DATA EXTRACT Start Marker

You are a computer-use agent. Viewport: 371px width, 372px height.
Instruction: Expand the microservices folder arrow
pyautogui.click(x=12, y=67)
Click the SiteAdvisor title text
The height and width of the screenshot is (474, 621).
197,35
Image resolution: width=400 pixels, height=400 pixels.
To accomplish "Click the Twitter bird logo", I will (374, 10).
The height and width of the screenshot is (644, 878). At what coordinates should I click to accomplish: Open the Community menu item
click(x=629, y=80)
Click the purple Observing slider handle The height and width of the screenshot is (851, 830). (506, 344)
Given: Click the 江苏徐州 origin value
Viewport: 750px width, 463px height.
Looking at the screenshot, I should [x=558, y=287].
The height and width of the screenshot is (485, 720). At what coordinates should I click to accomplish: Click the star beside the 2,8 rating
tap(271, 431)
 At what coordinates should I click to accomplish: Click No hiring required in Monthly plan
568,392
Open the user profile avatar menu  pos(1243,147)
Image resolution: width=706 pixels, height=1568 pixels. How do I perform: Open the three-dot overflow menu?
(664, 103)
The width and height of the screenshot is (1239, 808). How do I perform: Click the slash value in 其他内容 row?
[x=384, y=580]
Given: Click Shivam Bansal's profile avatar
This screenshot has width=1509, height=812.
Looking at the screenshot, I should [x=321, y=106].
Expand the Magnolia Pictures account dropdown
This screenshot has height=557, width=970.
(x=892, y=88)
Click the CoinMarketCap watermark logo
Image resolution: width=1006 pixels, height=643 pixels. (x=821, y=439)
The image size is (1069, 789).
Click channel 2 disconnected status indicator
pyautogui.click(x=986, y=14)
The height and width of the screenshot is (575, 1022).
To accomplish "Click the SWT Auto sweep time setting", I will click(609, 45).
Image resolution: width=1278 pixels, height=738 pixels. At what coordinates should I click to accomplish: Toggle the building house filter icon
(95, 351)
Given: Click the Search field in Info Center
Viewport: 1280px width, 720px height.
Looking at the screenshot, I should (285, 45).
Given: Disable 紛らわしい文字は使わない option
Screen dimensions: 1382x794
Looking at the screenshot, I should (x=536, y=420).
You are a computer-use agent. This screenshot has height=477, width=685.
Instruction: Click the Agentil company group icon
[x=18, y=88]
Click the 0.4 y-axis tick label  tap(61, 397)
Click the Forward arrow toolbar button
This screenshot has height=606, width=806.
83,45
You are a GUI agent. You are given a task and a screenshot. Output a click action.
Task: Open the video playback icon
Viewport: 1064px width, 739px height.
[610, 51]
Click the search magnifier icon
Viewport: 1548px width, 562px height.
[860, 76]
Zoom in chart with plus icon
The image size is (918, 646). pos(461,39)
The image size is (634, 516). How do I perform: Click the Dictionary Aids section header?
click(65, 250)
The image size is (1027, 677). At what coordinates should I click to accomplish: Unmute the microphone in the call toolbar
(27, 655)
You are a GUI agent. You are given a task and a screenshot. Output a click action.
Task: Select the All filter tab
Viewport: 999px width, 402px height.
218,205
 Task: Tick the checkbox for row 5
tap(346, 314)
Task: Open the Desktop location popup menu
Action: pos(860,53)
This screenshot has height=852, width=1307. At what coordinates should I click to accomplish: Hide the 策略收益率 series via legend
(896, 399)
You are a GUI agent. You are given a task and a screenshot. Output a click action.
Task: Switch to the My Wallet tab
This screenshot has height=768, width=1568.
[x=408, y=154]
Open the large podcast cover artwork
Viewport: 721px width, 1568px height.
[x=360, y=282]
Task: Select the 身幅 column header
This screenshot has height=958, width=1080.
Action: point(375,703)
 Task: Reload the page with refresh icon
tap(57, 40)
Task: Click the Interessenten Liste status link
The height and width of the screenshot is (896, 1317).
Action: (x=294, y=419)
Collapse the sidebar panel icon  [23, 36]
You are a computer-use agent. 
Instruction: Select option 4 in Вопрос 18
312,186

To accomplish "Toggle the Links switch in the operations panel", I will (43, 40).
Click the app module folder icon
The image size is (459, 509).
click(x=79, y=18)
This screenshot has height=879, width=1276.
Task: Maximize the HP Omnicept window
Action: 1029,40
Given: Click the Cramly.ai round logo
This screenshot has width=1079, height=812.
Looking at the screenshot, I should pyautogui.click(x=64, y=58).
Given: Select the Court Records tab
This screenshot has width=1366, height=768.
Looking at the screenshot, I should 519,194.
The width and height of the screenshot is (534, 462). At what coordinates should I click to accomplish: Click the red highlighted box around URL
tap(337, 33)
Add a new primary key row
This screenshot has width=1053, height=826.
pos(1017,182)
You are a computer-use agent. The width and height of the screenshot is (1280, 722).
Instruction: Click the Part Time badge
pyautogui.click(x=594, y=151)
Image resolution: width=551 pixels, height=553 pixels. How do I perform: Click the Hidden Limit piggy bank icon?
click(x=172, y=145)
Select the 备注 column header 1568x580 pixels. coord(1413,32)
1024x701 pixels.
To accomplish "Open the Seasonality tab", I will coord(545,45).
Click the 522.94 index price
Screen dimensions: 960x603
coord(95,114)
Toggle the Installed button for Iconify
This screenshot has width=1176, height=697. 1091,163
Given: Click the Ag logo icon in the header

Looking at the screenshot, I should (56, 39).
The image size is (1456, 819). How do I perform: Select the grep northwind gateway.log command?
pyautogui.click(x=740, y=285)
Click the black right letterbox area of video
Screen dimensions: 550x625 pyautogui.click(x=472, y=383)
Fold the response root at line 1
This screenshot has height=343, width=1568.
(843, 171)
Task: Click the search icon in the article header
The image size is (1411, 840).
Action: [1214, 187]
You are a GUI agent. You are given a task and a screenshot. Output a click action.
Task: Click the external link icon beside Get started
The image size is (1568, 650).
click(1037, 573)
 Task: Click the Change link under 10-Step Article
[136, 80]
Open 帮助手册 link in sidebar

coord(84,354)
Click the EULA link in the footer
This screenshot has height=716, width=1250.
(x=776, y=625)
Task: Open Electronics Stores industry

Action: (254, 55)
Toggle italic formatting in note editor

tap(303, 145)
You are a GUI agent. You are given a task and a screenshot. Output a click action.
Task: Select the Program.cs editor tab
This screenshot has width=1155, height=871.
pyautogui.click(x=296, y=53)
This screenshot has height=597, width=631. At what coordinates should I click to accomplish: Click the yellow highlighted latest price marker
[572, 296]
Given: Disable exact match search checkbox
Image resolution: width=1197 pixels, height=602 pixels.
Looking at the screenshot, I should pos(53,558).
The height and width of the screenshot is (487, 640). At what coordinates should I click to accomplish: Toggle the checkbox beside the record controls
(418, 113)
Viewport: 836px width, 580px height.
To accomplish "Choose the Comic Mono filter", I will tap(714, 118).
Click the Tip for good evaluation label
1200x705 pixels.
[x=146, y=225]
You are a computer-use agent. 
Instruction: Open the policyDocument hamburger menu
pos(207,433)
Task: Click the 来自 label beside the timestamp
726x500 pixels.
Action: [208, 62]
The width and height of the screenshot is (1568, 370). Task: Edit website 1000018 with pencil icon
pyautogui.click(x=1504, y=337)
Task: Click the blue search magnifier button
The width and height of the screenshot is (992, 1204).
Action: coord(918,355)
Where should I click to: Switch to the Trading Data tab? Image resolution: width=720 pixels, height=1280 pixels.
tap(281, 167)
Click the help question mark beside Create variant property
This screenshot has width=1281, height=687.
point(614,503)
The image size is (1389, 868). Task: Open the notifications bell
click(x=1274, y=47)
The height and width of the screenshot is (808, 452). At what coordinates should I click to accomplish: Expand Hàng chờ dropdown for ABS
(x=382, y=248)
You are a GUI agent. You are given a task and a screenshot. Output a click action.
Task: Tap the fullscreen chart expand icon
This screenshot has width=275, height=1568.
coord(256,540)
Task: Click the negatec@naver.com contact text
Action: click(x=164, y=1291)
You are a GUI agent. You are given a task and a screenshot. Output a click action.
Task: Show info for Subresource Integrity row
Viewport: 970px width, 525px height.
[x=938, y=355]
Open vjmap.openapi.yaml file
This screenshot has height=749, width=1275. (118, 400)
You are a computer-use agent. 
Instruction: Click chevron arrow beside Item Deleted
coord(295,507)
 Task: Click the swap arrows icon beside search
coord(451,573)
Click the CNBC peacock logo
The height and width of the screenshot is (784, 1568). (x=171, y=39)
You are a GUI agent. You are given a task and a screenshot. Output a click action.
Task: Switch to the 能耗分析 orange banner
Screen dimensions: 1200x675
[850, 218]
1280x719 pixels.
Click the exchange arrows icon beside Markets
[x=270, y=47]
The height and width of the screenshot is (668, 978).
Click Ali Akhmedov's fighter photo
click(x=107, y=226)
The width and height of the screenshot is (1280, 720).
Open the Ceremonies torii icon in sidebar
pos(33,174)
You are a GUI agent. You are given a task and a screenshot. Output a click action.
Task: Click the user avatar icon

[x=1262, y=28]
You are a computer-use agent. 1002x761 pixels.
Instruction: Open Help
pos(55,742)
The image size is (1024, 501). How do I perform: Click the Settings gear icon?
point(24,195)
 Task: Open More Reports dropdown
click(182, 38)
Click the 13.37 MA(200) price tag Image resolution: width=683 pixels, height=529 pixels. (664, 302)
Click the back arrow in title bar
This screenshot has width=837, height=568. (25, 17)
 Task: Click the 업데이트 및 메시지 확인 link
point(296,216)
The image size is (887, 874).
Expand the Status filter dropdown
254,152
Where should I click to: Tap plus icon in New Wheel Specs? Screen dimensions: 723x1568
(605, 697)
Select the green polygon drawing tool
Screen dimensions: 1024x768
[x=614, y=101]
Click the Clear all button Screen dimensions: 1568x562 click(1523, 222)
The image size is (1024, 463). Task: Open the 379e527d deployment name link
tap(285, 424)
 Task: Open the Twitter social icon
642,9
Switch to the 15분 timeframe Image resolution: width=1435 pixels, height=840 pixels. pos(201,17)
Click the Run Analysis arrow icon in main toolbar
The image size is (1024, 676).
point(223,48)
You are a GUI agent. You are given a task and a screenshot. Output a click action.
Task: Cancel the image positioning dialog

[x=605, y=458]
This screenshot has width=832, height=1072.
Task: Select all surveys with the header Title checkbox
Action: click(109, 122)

DATA EXTRACT End Marker

**WHAT YOU ARE ASKED TO DO**
Given the data above, which lines hold the string "profile"? Return them.

**PROBLEM SOLUTION**
Open the user profile avatar menu  pos(1243,147)
Given: Click Shivam Bansal's profile avatar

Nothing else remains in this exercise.